Dès les premières lignes on comprend, par la crudité du vocabulaire, qu’il s’agit d’une autre facette de Paul Jorion, éloignée de l’image académique de l’intellectuel en cravate allant de colloques en symposiums.

On dit des gens qui au cours de conversations passent rapidement d’un sujet à l’autre, qu’ils sautent du coq à l’âne ou qu’ils se perdent en digressions. Presque pas une page du livre où l’auteur ne nous emmène ailleurs que ce qu’on croit être le cœur du récit. C’est pour cela qu’il faut le lire sans s’arrêter. Car sous cette apparence de digression constante, brouillonne diraient certains esprits chagrins, il y a un fil à percevoir. Ou plutôt de nombreux fils.
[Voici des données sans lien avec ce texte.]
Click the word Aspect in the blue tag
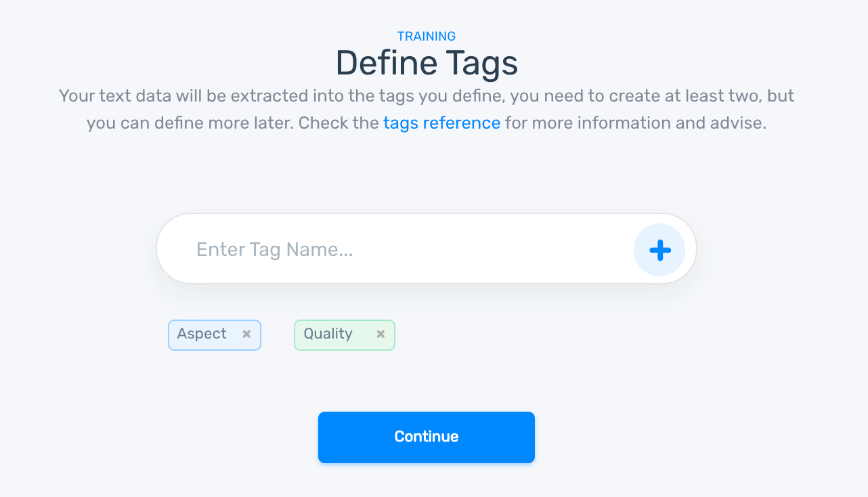The image size is (868, 497). tap(202, 334)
Paul Jorion nous raconte ces petits riens de la vie quotidienne qui font revenir en surface des situations similaires que l’on a vécues soi-même et qui se trouvaient enfouies au plus profond de notre mémoire. Une rencontre fortuite, extraordinaire de coïncidence, un sourire, un regard, une main effleurée il y a trente ans déjà mais dont la sensation est tellement ancrée que l’on en tremble encore à son simple souvenir. Et puisqu’il est question de Baudelaire dans ce livre, comment ne pas évoquer son magnifique poème « À une passante » :

Un éclair… puis la nuit ! – Fugitive beauté
Dont le regard m’a fait soudainement renaître,
Ne te verrai-je plus que dans l’éternité ?
Ailleurs, bien loin d’ici ! trop tard ! jamais peut-être !
Car j’ignore où tu fuis, tu ne sais où je vais,
Ô toi que j’eusse aimée, ô toi qui le savais !
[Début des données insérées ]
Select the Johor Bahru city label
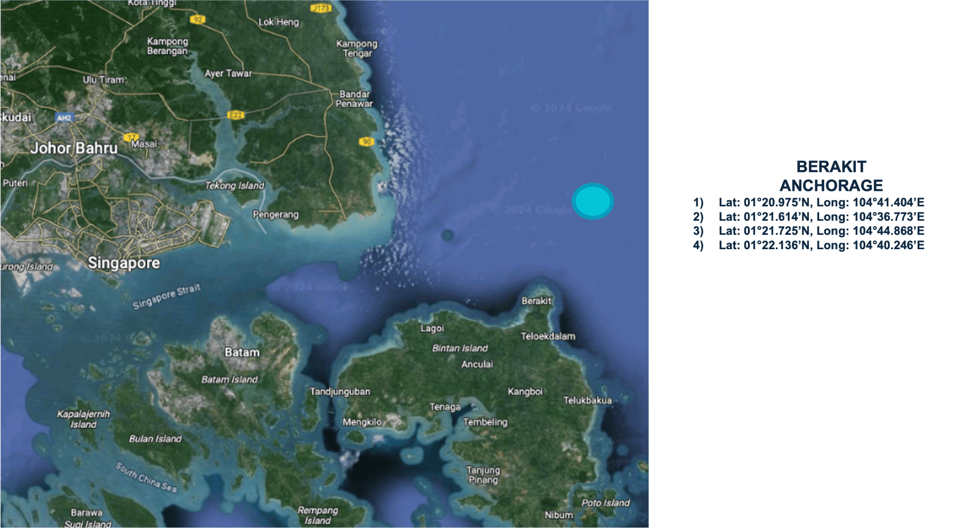Image resolution: width=980 pixels, height=528 pixels. pos(74,148)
De petits riens en petits riens, de souvenirs en souvenirs, Paul Jorion déroule les fils d’Ariane de nos vies, au pluriel car il serait présomptueux de penser qu’il n’y en a qu’un de fil ou qu’une de direction. Comme à son habitude, il nous parle de choses essentielles et graves. Ici sur le ton d’une légèreté dont on ne saurait dire si elle est sincère ou s’il s’agit d’un cadeau qu’il nous fait, d’un remède pour ne pas désespérer de la vie. Jusqu’à la dernière ligne de la dernière page on pourrait croire que le fil serait entièrement déroulé, d’un point A à un point B. Ce serait sans compter sur la malice de l’auteur qui nous laisse entrevoir la naissance d’autres fils d’autres pelotes qui ne demandent qu’à être dévidées.